How Much Does It Cost to Start a Trucking Company?

Starting a trucking company can be highly profitable, but it is also capital-intensive. Many new entrepreneurs underestimate the real startup costs and run into cash flow problems early on.

In 2026, the cost to start a trucking company varies widely depending on whether you buy or lease a truck, your insurance profile, and how you structure your business.

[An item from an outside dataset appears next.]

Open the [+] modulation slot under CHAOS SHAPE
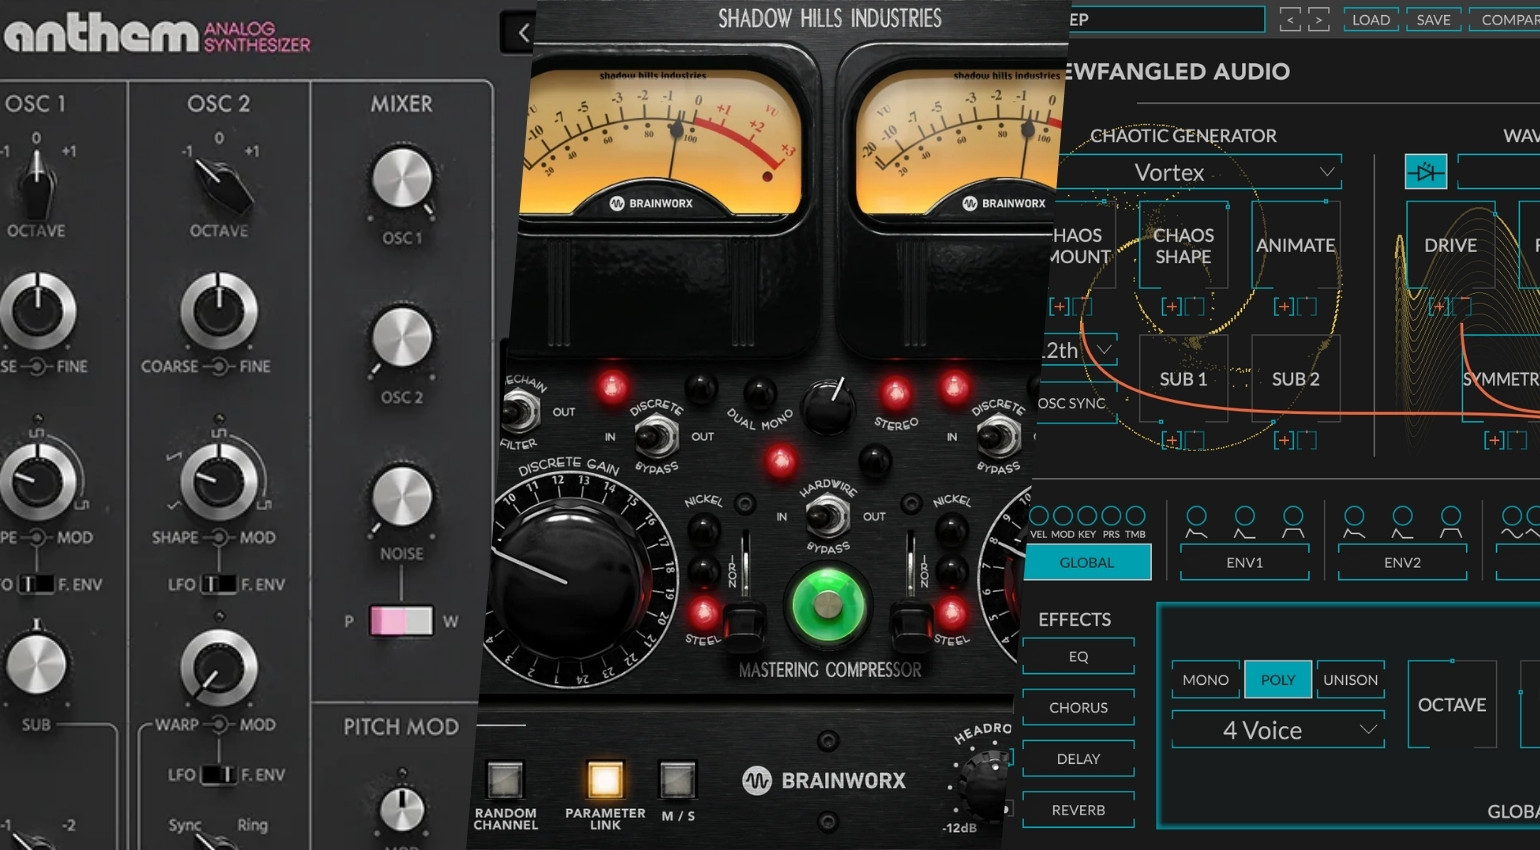Image resolution: width=1540 pixels, height=850 pixels. point(1172,306)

Some operators start lean with a single truck, while others launch with multiple units and a full dispatch setup.

On average, starting a small trucking company in the United States typically costs anywhere from moderate five figures to well over six figures.

This guide breaks down all the major startup costs so you understand exactly where the money goes and how to plan realistically.


1. Truck Purchase or Lease Costs

Your truck is usually the biggest expense.

Buying a truck:

  • Used truck: $40,000 – $120,000+
  • New truck: $140,000 – $200,000+

Leasing a truck:

  • $1,500 – $3,500 per month (sometimes higher depending on terms)

Many new owners choose used trucks to reduce upfront costs, but maintenance risk can be higher.


2. Insurance Costs

Insurance is one of the most expensive ongoing startup requirements.

Typical costs include:

  • Primary liability insurance: $8,000 – $20,000+ per year
  • Cargo insurance: $1,000 – $5,000+ per year
  • Physical damage coverage: varies based on truck value
  • General increase for new carriers due to lack of history

New trucking companies often pay higher premiums until they build a safety record.


3. DOT Number, MC Authority, and Registration Fees

Government and compliance fees are required to operate legally.

Typical costs include:

  • USDOT number: usually free
  • MC Authority filing: around $300
  • BOC-3 filing: $50 – $200
  • Unified Carrier Registration (UCR): $50 – $500+ annually

These are relatively small compared to truck and insurance costs, but still required.


4. Trucking Equipment and Startup Supplies

Even after buying a truck, you still need essential equipment.

Common costs include:

  • Chains, straps, tarps: $500 – $3,000
  • GPS and ELD device: $500 – $1,500
  • Safety equipment: $200 – $800
  • Basic tools and emergency kit: $300 – $1,000

Specialized freight may require additional equipment.


5. Fuel and Operating Capital

One of the most overlooked startup costs is operating cash.

You may need:

  • $5,000 – $20,000+ in working capital

This covers:

  • Fuel
  • Repairs
  • Tolls
  • Permits
  • Unexpected breakdowns

Without cash reserves, even profitable loads can create financial stress due to delayed payments.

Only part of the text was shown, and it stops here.